You can expect that foreign stocks overall may do better than U.S. stocks in the coming decade or two. But you should still diversify, rather than bet the farm on international stocks outperforming U.S. stocks — or underperforming them either, for that matter. The difference in returns in the future, as it has been in the long-term past, is not likely to be all that extreme.

In all likelihood, international stocks as a whole will have their day. U.S. stocks will then come up from behind. Then international stocks will have their day again. And then U.S. stocks will get the jump. This type of horse race has been going on since, oh, long before Mr. Ed was on the air.

Over a 35-year period from 1975 to 2010, outperformance by U.S. stocks versus non-U.S. stocks has been followed quite regularly by years of underperformance.

[Credit: Copyright 2011. T. Rowe Price. All rights reserved.]
Credit: Copyright 2011. T. Rowe Price. All rights reserved.
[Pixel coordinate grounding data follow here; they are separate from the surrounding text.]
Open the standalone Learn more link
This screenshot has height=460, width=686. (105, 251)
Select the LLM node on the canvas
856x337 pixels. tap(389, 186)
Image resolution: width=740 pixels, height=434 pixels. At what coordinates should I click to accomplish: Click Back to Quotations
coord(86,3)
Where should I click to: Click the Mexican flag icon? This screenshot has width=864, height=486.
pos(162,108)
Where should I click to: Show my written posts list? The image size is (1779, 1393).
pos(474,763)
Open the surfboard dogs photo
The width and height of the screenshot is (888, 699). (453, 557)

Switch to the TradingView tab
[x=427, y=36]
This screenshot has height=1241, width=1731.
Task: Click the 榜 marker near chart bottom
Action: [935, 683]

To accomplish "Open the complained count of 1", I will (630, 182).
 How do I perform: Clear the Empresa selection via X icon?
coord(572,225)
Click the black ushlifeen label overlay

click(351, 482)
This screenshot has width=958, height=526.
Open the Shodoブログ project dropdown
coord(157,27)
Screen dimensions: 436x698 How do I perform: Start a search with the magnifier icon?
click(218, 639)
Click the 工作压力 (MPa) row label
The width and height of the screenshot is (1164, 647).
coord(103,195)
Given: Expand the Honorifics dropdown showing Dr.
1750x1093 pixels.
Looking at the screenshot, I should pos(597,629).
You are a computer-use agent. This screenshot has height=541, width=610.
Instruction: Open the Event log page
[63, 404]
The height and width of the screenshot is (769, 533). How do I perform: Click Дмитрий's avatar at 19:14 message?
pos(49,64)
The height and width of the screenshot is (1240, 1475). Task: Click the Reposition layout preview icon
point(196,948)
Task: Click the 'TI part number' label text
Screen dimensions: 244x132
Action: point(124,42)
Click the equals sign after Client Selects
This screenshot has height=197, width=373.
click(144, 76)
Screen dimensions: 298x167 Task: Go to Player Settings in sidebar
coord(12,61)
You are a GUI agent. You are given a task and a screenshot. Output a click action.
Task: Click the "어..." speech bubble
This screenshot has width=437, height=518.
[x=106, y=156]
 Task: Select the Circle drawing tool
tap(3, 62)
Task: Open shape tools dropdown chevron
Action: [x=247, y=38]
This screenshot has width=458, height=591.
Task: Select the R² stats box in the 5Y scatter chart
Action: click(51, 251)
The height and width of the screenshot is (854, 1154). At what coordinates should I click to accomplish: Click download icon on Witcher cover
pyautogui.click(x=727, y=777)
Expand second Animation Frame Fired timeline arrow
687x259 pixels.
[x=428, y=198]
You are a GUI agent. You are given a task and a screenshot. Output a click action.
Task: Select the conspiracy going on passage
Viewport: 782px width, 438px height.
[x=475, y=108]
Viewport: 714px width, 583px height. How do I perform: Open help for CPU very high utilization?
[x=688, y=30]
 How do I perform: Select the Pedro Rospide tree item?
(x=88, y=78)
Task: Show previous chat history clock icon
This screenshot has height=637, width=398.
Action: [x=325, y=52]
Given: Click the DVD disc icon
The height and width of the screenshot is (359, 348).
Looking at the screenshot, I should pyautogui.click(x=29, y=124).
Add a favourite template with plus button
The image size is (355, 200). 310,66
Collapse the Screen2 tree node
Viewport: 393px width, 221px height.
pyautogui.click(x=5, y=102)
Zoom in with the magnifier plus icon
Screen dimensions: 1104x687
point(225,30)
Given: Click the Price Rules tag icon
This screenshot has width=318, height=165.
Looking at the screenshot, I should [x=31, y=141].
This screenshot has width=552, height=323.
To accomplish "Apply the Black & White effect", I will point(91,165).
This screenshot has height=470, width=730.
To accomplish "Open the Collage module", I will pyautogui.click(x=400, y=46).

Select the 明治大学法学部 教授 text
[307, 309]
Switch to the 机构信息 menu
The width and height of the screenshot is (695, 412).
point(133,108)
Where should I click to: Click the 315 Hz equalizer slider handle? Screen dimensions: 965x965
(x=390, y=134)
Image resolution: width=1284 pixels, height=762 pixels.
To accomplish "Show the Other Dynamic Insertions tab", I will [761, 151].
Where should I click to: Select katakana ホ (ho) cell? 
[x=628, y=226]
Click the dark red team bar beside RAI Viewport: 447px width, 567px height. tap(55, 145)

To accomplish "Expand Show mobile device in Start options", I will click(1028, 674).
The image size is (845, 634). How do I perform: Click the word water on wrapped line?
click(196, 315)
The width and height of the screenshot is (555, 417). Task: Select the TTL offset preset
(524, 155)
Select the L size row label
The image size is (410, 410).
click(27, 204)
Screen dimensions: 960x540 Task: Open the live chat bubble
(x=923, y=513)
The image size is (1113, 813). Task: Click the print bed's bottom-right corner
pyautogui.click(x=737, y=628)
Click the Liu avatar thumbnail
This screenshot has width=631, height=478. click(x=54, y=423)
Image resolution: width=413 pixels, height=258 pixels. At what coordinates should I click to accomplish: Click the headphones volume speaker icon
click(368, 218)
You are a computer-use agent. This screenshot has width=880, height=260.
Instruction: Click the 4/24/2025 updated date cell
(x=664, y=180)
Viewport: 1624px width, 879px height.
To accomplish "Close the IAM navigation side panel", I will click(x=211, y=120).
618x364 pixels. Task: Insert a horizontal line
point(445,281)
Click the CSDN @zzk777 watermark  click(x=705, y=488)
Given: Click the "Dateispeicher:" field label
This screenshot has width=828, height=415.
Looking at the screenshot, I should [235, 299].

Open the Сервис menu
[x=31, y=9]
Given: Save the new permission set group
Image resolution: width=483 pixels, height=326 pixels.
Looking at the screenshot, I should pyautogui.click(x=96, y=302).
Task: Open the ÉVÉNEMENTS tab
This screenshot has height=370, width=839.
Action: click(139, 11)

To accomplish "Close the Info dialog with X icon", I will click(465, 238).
The reason to invest abroad isn’t primarily to try to outperform the Joneses . . . or the LeBlancs, or the Yamashitas. Rather, the purpose is to diversify your portfolio so as to capture overall stock market gains while tempering risk. You reduce risk whenever you own two or more asset classes that move up and down at different times. Stocks of different geographic regions tend to do exactly that.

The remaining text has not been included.